■ **Texto del ejercicio**:
============

El colegio rural Quiba Alta, de Ciudad Bolívar, apuesta por la educación basada en el campo.

Una docena de niños riega la pequeña huerta del colegio Quiba Alta, en la vereda homónima de Ciudad Bolívar. La mayoría no vive en el campo, sino que recorre a diario cinco kilómetros desde la ciudad, para ir a estudiar allá: “prefieren esto a los dos megacolegios urbanos que les quedan más cerca”, dice el profesor de artes, Henry Angulo.
En menos de dos años, él y su colega de biología, Rosana Pacheco, han entusiasmado a un grupo cada vez mayor de estudiantes con el trabajo campesino y el cuidado del medioambiente, ya que Quiba Alta está en una zona de subpáramo, a 3.100 metros de altitud.

============

■ **Datos proporcionados**:
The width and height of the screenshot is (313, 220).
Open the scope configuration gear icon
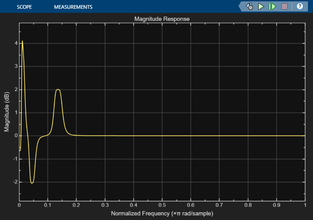point(250,6)
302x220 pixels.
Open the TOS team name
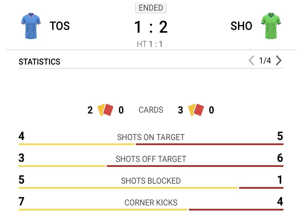coord(60,26)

============

■ **Qué hay que hacer**: Cambia "huerta" por "granja" al reproducir el fragmento del texto sobre el colegio Quiba Alta que abre con "El colegio rural" y cierra con "artes, Henry Angulo.".

■ **Resultado del ejercicio**:
El colegio rural Quiba Alta, de Ciudad Bolívar, apuesta por la educación basada en el campo.

Una docena de niños riega la pequeña granja del colegio Quiba Alta, en la vereda homónima de Ciudad Bolívar. La mayoría no vive en el campo, sino que recorre a diario cinco kilómetros desde la ciudad, para ir a estudiar allá: “prefieren esto a los dos megacolegios urbanos que les quedan más cerca”, dice el profesor de artes, Henry Angulo.